## Compiti dell'esercizio
- a) Spiega in una o due frasi perché, secondo il commento al salmo, coloro che erano incamminati verso gli atri di Gerusalemme sembravano esservi già arrivati.
- b) Riassumi il commento al salmo in due frasi.
- c) Prosegui il commento al salmo a partire dall'ultima frase riportata.

## Testo fornito
Così inizia il loro canto. Non hanno detto nemmeno da che cosa siano scampati, tanto grande è la loro esultanza.
Se il Signore non fosse stato con noi.
Dica ora Israele: Se il Signore non fosse stato con noi …
Lo dica adesso che ormai è fuori [ pericolo ].
Il presente salmo infatti presenta al nostro sguardo della gente in atto di sfuggire, o meglio, gente che è già scampata.
Rappresentiamoci interiormente questi nostri fratelli ormai trionfanti, e, come se anche noi fossimo insieme con loro, ripetiamo quel che ci si faceva dire nel salmo precedente: I nostri piedi stavano negli atri di Gerusalemme. ( Sal 122,2 )
Non erano lassù, ma vi erano incamminati, e nell'affrettarsi alla meta tanta era la gioia e tanta la fiducia di arrivarvi che, sebbene in via e fra i travagli, tuttavia sembravano essere già pervenuti.
Così anche noi. Consideriamoci già partecipi di questo trionfo che si avrà nel mondo avvenire, quando potremo irridere alla morte, ormai debellata e svigorita, quando potremo dire: Dov'è, o morte, la tua resistenza? dov'è, o morte, il tuo pungiglione? ( 1 Cor 15,55 )
Consideriamoci associati agli angeli e pregustiamo la gioia che ci darà la presenza del nostro Re, il quale, sebbene non sia voluto essere il primo a morire, ha tuttavia voluto essere il primo a risorgere.
Molti infatti erano morti prima di lui ma nessuno è risorto prima di lui per vivere in eterno.
Esultando con lui mentre ci eleviamo verso la meta mediante la speranza e il desiderio del cuore, persuasi d'essere degli scampati ripensiamo ai mali da cui siamo stati liberati: agli scandali, alle prove della vita, alle persecuzioni di tanti pagani, alle insidie di tanti eretici, alle suggestioni diaboliche, alle guerre che ci muovono le nostre passioni.

## Dati forniti

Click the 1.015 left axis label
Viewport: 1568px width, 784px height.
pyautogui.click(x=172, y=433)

--

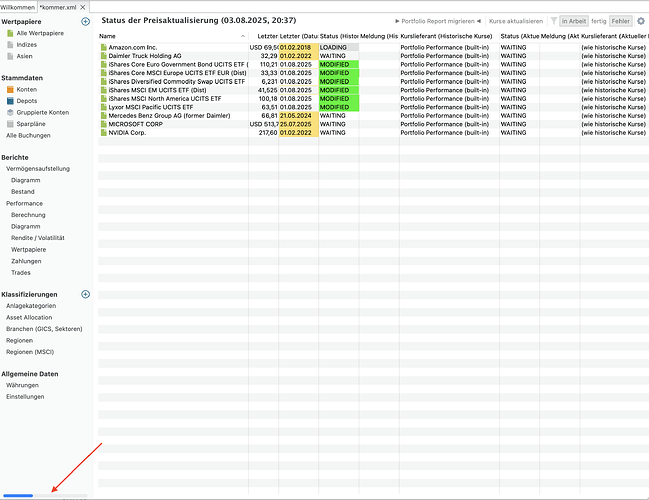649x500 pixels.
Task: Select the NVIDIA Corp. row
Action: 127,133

## Soluzioni degli esercizi
- a) Mentre si affrettavano verso la meta provavano una gioia così grande e una fiducia così forte di arrivarvi che, pur essendo ancora in cammino e fra i travagli, sembravano già giunti.

- b) Il salmo mostra gente già scampata che, per la grande esultanza, comincia il suo canto dicendo che il Signore era con loro, senza nemmeno dire da che cosa sia scampata. Il commento invita a considerarsi già partecipi del trionfo futuro sulla morte, associati agli angeli e al Re che per primo è risorto per vivere in eterno, e a ripensare da scampati ai mali da cui si è stati liberati.

- c)
Chi potrebbe scampare da tutti questi mali, se il Signore non fosse stato con noi?
Lo dica ora Israele, e difatti Israele lo dice pieno di sicurezza.
Se il Signore non fosse stato con noi. Quando? Quando gli uomini insorgevano contro di noi.
Non meravigliarti se sono stati vinti. Erano uomini, mentre dalla parte nostra c'era non l'uomo ma il Signore.
Degli uomini insorsero contro di noi, e, pur essendo uomini, avrebbero schiacciato quegli altri uomini [ che saremmo stati noi ] se dalla parte di coloro che non fu possibile opprimere non ci fosse stato il Signore, ma solo altri uomini.
Quindi, se il Signore non fosse stato con noi allorché gli uomini insorgevano contro di noi …
Cosa infatti avrebbero potuto farvi gli uomini, se voi già vi foste trovati nella gioia e nel canto di chi ha conseguito la beatitudine eterna e non ha timore [ di perderla ]?
Finché, al contrario, gli uomini possono insorgere contro di voi, cosa avrebbero potuto farvi se il Signore non fosse stato con voi? Che cosa?
Probabilmente ci avrebbero inghiottiti vivi. Inghiottiti vivi!
Non ci avrebbero prima uccisi e poi inghiottiti. Oh, gente feroce e crudele!
Non è così che inghiotte la Chiesa, ma come fu detto a Pietro: Uccidi e mangia; ( At 10,13 ) non: Inghiottili vivi.
In che senso, dunque, Pietro ( cioè la Chiesa ) prima uccide e poi mangia?
E in che senso questi tali che insorgono da tempo contro di noi probabilmente ci avrebbero inghiottiti vivi se il Signore non fosse stato con noi?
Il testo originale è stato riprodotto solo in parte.